Strattera (atomoxetine) has not been definitively linked to an increased risk of stroke in most patients, but caution is advised in individuals with pre-existing cardiovascular conditions due to its potential to cause modest increases in blood pressure and heart rate 1. When considering the use of Strattera, it's essential to weigh the potential benefits against the risks, particularly in patients with a history of cardiovascular disease. The medication's effects on blood pressure and heart rate, although typically mild, could theoretically increase stroke risk in vulnerable individuals.

Key Considerations

• Patients with pre-existing cardiovascular conditions, such as high blood pressure, heart disease, or previous stroke, should discuss these risks with their healthcare provider before starting Strattera.
• The medication should be initiated at a lower dose and gradually increased while monitoring cardiovascular parameters in these higher-risk patients.
• Regular blood pressure and heart rate checks are recommended during Strattera treatment, especially during dose adjustments.
• If symptoms such as severe headache, weakness on one side of the body, vision problems, or difficulty speaking occur while taking Strattera, immediate medical attention is necessary as these could indicate a stroke.

Mechanism and Monitoring

The mechanism behind Strattera's cardiovascular effects relates to its action as a norepinephrine reuptake inhibitor, which can affect blood vessel tone and cardiac function 1.

• Most patients without pre-existing cardiovascular risk factors can take Strattera safely with appropriate monitoring.
• Clinicians should obtain the personal and family cardiac history before starting nonstimulant medications like Strattera and perform additional evaluation if risk factors are present, including an electrocardiogram (ECG) and possibly referring to a pediatric cardiologist if the ECG is not normal 1.

From the FDA Drug Label

Serious Cardiovascular Events- Sudden death, stroke and myocardial infarction have been reported in association with atomoxetine treatment. The association between Strattera (Atomoxetine) and stroke is that stroke has been reported in association with atomoxetine treatment, particularly in patients with pre-existing cardiovascular disease. Patients should have a careful history and physical exam to assess for presence of cardiovascular disease before starting atomoxetine therapy 2.

From the Research

Association between Strattera (Atomoxetine) and Stroke

• There is no direct evidence in the provided studies that associates Strattera (Atomoxetine) with an increased risk of stroke 3, 4, 5, 6, 7.
• However, some studies suggest that atomoxetine may be associated with increased heart rate and blood pressure, which could potentially increase the risk of cardiovascular problems, including stroke 3, 4, 6, 7.
• One study found that atomoxetine was associated with statistically, but not clinically, significant increases in heart rate and blood pressure in pediatric patients with ADHD 3.
• Another study found that atomoxetine was associated with modest increases in heart rate and blood pressure, but these increases were well tolerated and gradually decreased on cessation of treatment 4.
• A review of the literature found that the risk of serious cardiovascular problems, including stroke, associated with atomoxetine and other ADHD medications is extremely low, and the benefits of treating ADHD outweigh the risks 6.
• A case report highlighted the potential for atomoxetine to cause cardiovascular side effects, including syncope, orthostatic hypotension, and tachycardia, particularly when interacting with inhibitors of the cytochrome P450 system 7.

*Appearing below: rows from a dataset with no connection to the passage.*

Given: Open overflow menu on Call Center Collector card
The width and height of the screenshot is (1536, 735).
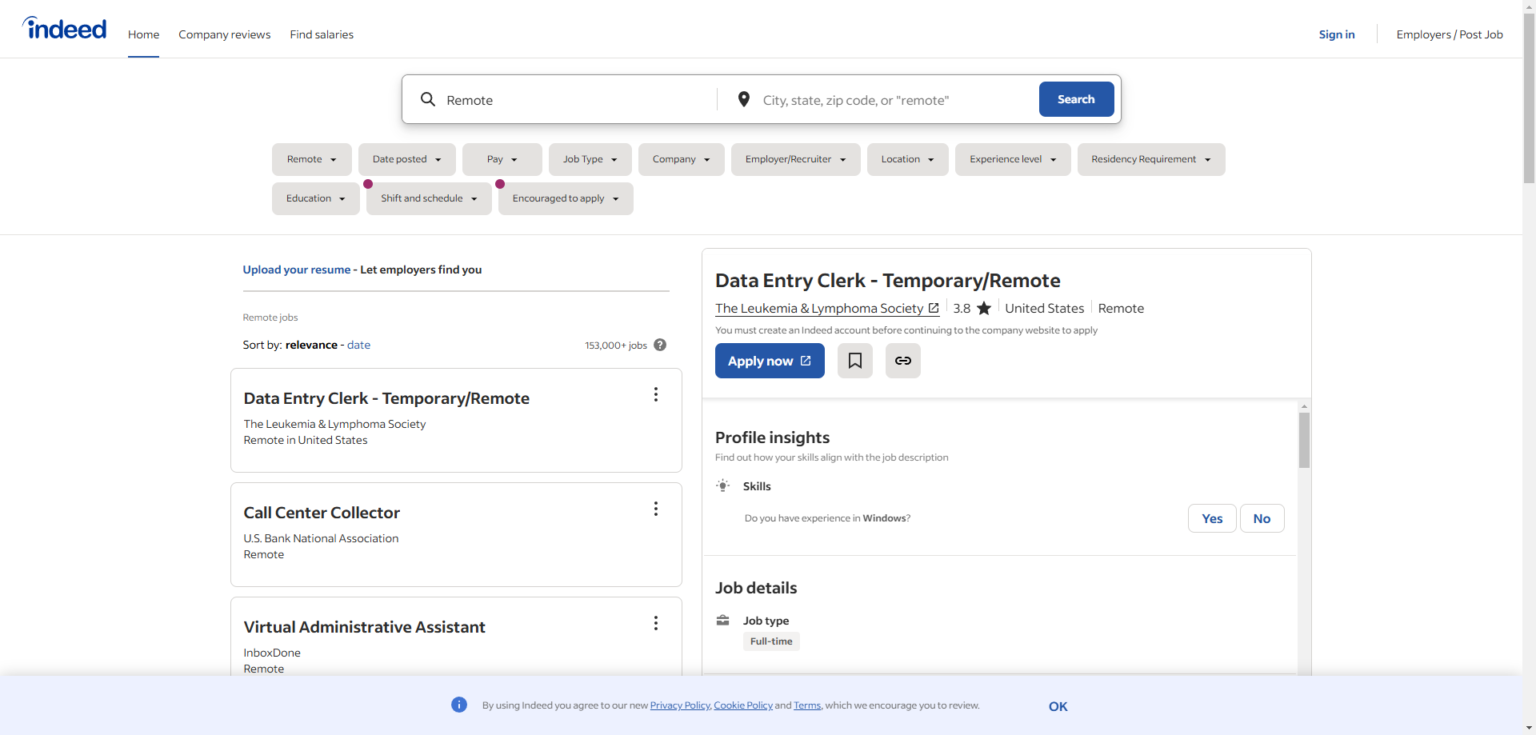Looking at the screenshot, I should point(655,508).
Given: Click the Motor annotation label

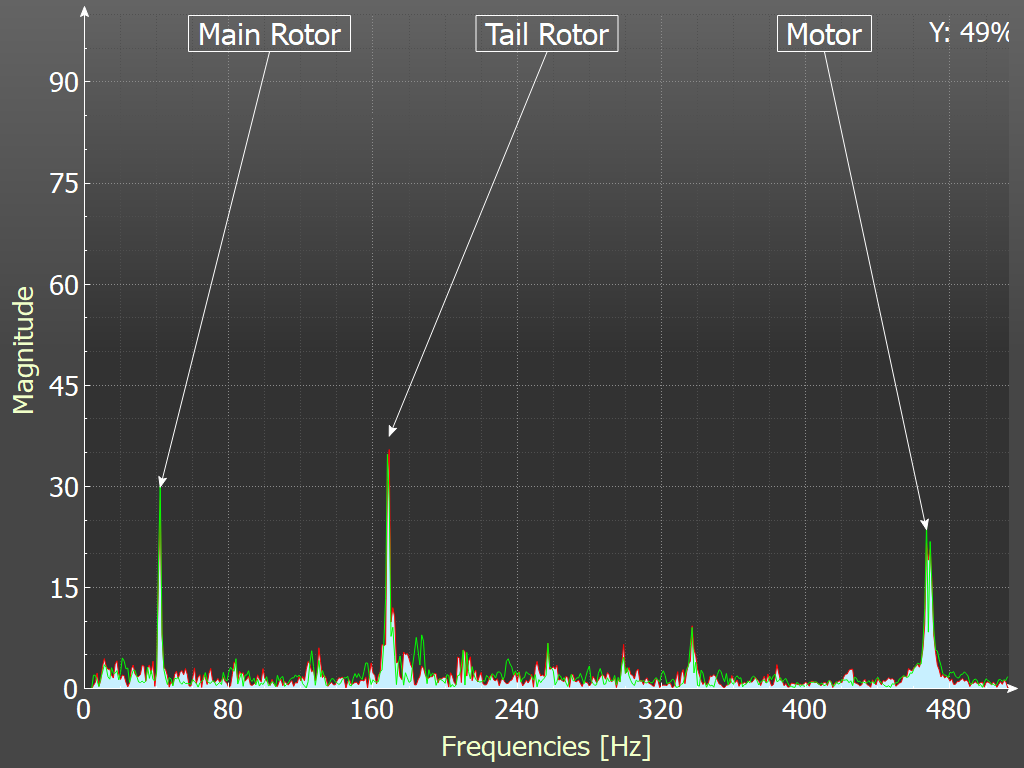Looking at the screenshot, I should click(x=824, y=35).
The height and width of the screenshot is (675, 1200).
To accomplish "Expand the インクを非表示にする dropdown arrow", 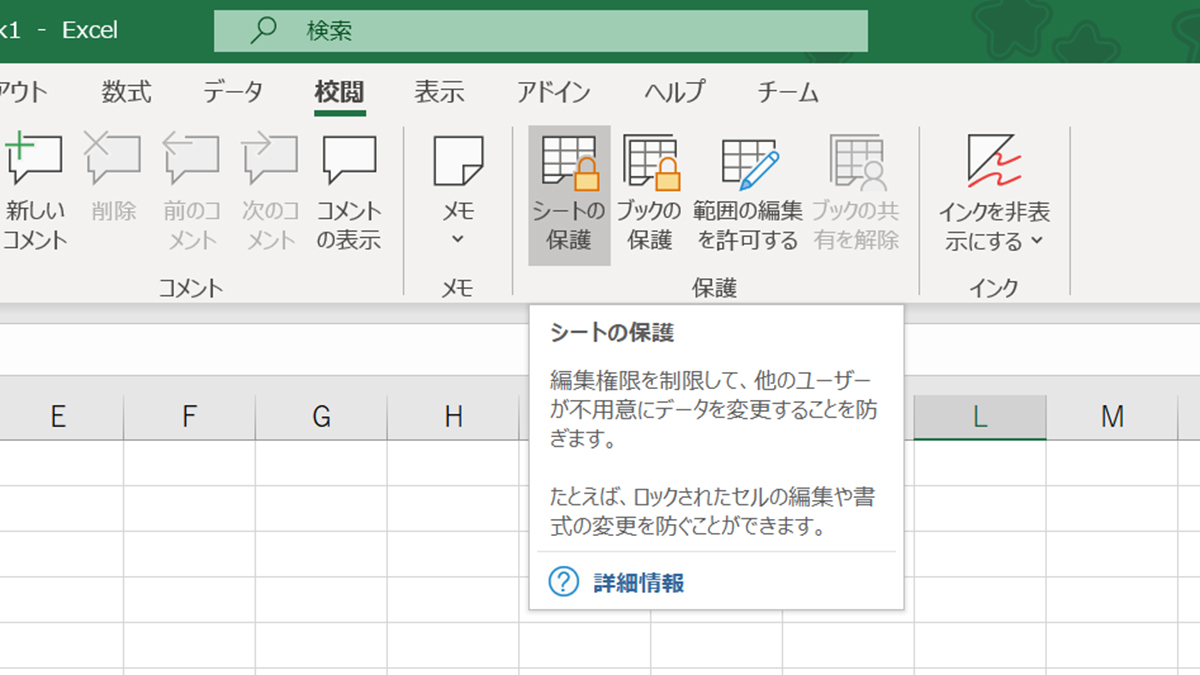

Cardiovascular Side Effects

• Atomoxetine has been associated with various cardiovascular side effects, including increased heart rate and blood pressure, syncope, orthostatic hypotension, and tachycardia 3, 4, 6, 7.
• These side effects are generally considered to be rare and are often mild and transient 3, 4, 5.
• However, patients with a personal or family history of cardiovascular disease should be treated with caution when considering atomoxetine or other ADHD medications 6.